もう一つ、いわゆる介護が必要な方の義歯、食養に頭を悩ませることがあります。

それは本人が義歯を使いたくないと思う方が非常に多いことです。健常者の場合、義歯を入れて食事をする事は慣れとともに通常の生活に馴染んできます。しかし認知症を患う患者さんにとって慣れというのは大変な苦しみでもあります。その為せっかく義歯を作っても入れている患者さんが少ないということです。
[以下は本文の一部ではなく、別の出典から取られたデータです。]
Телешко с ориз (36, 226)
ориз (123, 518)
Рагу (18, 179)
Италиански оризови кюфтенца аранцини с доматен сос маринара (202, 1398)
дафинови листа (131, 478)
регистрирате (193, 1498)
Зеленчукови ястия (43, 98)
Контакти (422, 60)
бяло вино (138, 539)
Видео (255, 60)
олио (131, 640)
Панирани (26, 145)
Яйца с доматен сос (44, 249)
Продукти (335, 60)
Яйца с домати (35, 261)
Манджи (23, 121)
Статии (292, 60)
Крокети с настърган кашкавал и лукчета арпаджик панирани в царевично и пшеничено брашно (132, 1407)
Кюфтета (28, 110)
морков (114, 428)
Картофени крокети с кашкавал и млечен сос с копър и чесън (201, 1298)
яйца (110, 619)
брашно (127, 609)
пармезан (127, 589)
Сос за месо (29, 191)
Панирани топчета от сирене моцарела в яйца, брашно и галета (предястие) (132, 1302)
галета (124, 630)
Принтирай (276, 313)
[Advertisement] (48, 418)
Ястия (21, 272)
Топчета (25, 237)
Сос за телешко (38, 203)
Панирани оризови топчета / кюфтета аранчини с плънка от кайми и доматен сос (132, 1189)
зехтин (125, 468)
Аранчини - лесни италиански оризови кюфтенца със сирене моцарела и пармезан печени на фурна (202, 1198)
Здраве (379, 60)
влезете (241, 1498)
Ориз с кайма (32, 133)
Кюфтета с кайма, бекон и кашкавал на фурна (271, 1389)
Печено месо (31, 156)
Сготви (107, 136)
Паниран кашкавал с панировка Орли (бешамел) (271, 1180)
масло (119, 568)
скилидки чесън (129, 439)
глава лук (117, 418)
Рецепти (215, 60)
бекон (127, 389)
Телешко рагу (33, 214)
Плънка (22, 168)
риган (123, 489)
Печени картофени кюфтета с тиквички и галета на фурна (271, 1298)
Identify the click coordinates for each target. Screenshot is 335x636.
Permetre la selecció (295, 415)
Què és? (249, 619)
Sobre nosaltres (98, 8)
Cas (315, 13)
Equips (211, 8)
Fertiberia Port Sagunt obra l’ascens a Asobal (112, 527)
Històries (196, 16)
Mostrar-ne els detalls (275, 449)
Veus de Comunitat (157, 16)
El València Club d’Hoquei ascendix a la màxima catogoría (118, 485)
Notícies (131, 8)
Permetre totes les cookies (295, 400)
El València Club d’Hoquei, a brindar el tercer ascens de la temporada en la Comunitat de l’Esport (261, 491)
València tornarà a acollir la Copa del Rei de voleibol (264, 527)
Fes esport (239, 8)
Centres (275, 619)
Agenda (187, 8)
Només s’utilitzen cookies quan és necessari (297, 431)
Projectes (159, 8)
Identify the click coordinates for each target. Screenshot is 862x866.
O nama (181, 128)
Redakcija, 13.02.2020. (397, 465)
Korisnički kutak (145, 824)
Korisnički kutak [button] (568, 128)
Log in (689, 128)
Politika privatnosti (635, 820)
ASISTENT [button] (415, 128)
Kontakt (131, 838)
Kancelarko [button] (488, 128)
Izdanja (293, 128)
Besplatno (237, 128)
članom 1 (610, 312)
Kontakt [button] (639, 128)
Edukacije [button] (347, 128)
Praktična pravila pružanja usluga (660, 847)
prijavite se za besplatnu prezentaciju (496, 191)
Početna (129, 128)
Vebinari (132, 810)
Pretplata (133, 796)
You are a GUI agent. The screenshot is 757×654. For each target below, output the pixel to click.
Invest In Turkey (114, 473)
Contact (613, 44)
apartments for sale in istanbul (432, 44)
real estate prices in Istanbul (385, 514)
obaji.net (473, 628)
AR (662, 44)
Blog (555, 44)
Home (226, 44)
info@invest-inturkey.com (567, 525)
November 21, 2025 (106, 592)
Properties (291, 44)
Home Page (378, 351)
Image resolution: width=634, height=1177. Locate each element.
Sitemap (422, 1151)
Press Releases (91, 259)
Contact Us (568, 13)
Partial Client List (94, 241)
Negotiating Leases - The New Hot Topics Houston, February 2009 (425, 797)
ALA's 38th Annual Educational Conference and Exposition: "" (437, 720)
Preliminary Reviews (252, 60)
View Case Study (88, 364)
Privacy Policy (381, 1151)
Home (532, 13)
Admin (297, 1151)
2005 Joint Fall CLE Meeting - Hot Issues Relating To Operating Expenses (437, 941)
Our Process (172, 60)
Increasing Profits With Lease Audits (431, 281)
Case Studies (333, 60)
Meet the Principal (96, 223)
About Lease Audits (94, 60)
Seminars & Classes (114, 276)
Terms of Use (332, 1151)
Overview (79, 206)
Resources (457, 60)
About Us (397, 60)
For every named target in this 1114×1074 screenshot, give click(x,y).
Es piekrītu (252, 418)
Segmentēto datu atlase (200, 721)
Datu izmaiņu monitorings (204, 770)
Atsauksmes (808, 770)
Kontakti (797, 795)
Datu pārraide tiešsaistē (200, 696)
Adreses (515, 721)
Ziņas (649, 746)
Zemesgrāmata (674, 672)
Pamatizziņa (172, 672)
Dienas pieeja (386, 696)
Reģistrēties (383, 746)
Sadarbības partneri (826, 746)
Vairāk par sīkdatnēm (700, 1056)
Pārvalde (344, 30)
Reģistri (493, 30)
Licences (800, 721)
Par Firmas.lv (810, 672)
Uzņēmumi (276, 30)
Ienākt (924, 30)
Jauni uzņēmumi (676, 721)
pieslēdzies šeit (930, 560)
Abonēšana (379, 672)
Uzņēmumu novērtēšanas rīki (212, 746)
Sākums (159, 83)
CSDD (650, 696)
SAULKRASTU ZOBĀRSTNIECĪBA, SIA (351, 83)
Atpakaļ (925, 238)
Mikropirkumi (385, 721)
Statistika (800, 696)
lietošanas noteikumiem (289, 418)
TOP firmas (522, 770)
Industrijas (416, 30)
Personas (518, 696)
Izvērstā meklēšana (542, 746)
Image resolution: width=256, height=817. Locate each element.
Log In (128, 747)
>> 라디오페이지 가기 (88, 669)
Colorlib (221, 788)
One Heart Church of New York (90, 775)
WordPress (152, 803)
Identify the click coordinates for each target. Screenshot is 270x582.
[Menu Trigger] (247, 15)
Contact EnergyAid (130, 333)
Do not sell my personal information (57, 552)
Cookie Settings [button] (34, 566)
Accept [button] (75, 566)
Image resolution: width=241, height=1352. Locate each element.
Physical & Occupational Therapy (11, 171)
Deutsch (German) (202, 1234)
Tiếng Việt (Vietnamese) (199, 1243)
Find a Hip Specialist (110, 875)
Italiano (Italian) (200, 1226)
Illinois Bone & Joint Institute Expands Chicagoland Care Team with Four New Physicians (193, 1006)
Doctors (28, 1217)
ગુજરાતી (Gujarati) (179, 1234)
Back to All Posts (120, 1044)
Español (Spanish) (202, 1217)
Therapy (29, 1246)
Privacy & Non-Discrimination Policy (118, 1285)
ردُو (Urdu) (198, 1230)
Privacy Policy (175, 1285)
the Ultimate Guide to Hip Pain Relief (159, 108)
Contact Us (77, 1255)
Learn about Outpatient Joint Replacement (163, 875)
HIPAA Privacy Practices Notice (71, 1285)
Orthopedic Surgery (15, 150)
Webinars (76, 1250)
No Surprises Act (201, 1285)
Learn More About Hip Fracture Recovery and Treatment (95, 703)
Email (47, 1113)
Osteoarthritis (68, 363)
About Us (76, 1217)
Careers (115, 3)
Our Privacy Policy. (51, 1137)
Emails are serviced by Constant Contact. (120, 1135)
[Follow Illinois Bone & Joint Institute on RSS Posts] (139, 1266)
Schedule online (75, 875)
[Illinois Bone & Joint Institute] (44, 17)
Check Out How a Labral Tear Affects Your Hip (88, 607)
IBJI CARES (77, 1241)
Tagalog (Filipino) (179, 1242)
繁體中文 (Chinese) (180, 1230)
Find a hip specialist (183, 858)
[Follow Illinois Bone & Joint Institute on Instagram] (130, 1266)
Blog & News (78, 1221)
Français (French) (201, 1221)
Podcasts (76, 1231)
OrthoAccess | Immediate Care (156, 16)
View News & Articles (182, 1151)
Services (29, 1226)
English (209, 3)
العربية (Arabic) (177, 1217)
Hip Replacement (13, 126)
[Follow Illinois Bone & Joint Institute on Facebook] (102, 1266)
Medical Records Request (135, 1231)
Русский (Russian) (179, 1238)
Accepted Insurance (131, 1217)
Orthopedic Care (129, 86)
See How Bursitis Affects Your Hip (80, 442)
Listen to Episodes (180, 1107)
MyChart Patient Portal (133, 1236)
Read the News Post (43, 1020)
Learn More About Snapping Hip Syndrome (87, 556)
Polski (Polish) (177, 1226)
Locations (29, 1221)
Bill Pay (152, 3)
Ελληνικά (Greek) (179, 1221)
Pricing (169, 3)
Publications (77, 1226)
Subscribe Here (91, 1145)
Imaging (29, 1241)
大抵、認知症患者さんの家族の方は「入れ歯を入れてあげないと可哀想」ということを言います。イメージ的には確かにそう思う事もあり、患者さん本人より周りの人のために入れるという事が多いようです。その為簡単に義歯をなくしてしまったり、中には食べてしまったりする人もいます。また、義歯の型を採ることは出来ますが、かみ合わせをとったり、義歯が出来上がる前に一度合わせてみたり(試適)することも困難を極め認知症の方のそこからの人生を私たち歯科がどのように携わり、満足いく人生を送ることが出来る様にするのか、未だにその答えは出ません。

このような患者さんの食養も咀嚼もそして嚥下にしてもそれぞれトラブルを抱えており、そのベストといえるものはなかなか見つかりません。これから高齢社会に対して私たちが考えるべき事はいかに高齢者も生き生きとした人生を送らせることができるかということです。